[Opening Text under study section]
'Grey's Anatomy' Alum Kate Walsh Reveals She Was Diagnosed With Brain Tumor
Kate Walsh (Addison Montgomery) went public about her brain tumor diagnosis.
Kate Walsh Was Diagnosed With A Brain Tumor In 2015
Kate Walsh, who is best known for her roles as Addison Montgomery on ABC's Grey's Anatomy and Olivia Baker in Netflix's 13 Reasons Why, was blindsided by a diagnosis that suddenly made her play the part of a patient. But, unlike television, this was very real. Recently, Walsh went public about her brain tumor diagnosis from 2015.
"I was shocked," Walsh said, recalling the moment her doctors revealed her MRI results. "It was not what I expected."
What Type Of Brain Tumor Did Kate Walsh Have?
Walsh was diagnosed with a benign meningioma, which is a tumor that comes from the lining that encases the brain and spinal cord.
Walsh underwent surgery three days after the diagnosis at Cedars-Sinai Medical Center in Los Angeles, where doctors confirmed that the brain tumor was benign.
What Are Symptoms Of Meningioma?
Before her official diagnosis, Walsh believed she was simply suffering from exhaustion, seeing as she just finished up producing and starring in the show Bad Judge.
However, Walsh was having a difficult time concentrating. Her balance was also off and she developed headaches.
CNN Chief Medical Correspondent Dr. Sanjay Gupta said that exercise is "typically when people will see subtle motor changes, because they're really comparing both sides of their body."
Walsh's cognitive issues continued to decline.
"I would reach for words or thoughts, and I just couldn't finish them," Walsh said.
Walsh finally made it to the doctor by June 2015, where he noticed the right side of her face was slightly drooping.
Walsh's benign tumor was over 5 centimeters long and pushing against her frontal lobe.
Despite playing Dr. Addison Montgomery on Grey's Anatomy, who was married to the show's greatest neurosurgeon Derek Shepherd (Patrick Dempsey), Walsh had never heard of meningiomas.
"How meta," Walsh said in regards to her sudden shift from doctor to patient.
Walsh hopes that her decision to go public about her brain tumor will help raise awareness, especially considering meningiomas affects mostly women.
Walsh recently starred in a campaign by Cigna, alongside her former TV husband, which encourages people to get their annual checkup.
When it comes to your health, Walsh advises: "Trust your instincts. Trust your body."
[Closing Text under study section]
Retype the passage of the article on Kate Walsh's brain tumor starting at "Walsh's cognitive issues" and ending at "heard of meningiomas.". The entries come from a separate source, not from the article on Kate Walsh's brain tumor.
[Opening Provided information section]
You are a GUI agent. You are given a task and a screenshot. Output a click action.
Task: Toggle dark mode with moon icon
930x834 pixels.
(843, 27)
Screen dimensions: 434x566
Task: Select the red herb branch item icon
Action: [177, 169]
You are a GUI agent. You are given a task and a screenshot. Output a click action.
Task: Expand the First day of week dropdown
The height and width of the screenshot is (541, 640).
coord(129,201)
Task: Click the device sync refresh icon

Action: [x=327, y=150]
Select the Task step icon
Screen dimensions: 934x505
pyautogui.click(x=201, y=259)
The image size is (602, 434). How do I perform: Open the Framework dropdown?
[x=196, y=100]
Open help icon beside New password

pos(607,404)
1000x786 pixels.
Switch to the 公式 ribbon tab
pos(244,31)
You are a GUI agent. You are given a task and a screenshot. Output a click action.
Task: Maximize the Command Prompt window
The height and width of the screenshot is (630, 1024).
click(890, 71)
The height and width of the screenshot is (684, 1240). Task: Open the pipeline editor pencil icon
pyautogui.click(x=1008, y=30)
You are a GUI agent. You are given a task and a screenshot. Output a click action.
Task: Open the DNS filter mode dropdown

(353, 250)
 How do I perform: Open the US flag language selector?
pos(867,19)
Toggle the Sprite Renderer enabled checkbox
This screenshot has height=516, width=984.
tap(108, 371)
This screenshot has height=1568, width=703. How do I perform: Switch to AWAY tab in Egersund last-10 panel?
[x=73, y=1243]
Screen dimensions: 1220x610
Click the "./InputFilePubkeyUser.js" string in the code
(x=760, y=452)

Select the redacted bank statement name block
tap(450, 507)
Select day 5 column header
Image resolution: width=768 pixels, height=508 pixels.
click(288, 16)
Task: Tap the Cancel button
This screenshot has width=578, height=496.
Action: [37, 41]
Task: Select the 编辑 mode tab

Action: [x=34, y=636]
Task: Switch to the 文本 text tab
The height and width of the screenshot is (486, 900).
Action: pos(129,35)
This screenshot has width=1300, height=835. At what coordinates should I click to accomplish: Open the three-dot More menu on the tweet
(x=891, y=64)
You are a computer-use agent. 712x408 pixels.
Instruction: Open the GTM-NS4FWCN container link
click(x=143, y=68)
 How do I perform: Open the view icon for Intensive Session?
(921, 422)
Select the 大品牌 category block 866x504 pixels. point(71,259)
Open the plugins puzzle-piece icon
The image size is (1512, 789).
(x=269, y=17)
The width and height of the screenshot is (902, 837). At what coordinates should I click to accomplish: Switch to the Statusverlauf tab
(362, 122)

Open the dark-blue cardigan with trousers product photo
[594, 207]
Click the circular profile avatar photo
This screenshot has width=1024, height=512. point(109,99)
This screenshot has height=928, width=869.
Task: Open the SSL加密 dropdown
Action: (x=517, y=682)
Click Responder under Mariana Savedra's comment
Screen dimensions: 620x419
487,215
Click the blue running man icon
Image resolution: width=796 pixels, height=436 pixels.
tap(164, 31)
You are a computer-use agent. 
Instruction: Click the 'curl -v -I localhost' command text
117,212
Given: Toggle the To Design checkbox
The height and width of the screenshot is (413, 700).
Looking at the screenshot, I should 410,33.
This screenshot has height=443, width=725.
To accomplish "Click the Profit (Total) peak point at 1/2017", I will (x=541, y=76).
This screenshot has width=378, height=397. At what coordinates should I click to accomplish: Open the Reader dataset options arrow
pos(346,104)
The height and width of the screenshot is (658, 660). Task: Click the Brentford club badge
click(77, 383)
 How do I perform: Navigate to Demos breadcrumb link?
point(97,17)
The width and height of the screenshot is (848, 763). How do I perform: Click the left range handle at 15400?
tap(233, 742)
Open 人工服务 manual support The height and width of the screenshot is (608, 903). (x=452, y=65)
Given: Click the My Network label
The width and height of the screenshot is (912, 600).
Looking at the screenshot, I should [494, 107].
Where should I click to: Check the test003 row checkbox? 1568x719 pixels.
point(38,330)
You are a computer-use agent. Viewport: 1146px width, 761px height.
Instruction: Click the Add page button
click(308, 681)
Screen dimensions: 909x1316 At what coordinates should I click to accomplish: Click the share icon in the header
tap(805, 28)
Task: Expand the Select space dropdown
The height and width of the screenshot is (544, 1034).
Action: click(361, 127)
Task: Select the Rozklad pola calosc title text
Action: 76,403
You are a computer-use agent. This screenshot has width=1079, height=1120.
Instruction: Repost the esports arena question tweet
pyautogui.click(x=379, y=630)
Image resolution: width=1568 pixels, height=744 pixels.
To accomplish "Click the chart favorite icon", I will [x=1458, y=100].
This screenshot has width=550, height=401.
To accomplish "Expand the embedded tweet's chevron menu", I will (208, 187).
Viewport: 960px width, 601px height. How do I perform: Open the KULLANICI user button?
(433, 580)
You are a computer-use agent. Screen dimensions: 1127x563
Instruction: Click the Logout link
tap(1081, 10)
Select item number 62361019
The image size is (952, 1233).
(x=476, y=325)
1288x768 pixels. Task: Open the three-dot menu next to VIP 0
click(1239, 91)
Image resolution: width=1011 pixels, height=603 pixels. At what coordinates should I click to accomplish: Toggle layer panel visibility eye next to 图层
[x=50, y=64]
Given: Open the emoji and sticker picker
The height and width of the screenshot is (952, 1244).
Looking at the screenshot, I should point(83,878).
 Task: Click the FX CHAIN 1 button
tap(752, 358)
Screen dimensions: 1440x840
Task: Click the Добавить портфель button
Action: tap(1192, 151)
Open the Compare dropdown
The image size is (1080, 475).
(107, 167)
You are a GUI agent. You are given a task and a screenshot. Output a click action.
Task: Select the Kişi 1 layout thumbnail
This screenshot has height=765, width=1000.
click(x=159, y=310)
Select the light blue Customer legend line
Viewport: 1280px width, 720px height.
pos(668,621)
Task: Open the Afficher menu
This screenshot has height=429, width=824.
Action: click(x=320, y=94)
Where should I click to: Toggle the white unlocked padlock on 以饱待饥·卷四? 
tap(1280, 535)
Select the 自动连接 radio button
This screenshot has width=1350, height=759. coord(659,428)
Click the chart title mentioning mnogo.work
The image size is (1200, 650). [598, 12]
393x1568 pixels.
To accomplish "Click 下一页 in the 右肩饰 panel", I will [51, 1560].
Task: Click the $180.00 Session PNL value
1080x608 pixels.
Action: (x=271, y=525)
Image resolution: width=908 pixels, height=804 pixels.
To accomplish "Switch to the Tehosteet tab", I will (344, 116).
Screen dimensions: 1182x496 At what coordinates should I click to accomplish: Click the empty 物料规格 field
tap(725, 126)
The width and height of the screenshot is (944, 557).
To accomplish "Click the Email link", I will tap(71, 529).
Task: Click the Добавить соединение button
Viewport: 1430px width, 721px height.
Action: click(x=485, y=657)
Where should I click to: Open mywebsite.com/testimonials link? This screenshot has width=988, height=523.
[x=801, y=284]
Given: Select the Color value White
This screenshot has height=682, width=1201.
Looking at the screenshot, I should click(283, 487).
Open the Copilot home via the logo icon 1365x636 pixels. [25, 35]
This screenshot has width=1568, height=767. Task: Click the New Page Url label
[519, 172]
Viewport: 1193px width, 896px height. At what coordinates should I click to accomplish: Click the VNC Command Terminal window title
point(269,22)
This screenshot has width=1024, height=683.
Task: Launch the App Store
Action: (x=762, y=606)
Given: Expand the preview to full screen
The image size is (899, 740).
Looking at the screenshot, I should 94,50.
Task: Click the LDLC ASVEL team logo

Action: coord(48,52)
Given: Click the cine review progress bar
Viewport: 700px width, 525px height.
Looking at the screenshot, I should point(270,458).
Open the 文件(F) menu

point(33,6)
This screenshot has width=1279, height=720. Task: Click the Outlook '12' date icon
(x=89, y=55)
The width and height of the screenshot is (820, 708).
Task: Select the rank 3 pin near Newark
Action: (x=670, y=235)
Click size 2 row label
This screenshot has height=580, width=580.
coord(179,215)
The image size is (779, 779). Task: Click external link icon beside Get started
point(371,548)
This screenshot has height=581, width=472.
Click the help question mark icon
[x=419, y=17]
[Closing Provided information section]
Solution for this problem.
Walsh's cognitive issues continued to decline.
"I would reach for words or thoughts, and I just couldn't finish them," Walsh said.
Walsh finally made it to the doctor by June 2015, where he noticed the right side of her face was slightly drooping.
Walsh's benign tumor was over 5 centimeters long and pushing against her frontal lobe.
Despite playing Dr. Addison Montgomery on Grey's Anatomy, who was married to the show's greatest neurosurgeon Derek Shepherd (Patrick Dempsey), Walsh had never heard of meningiomas.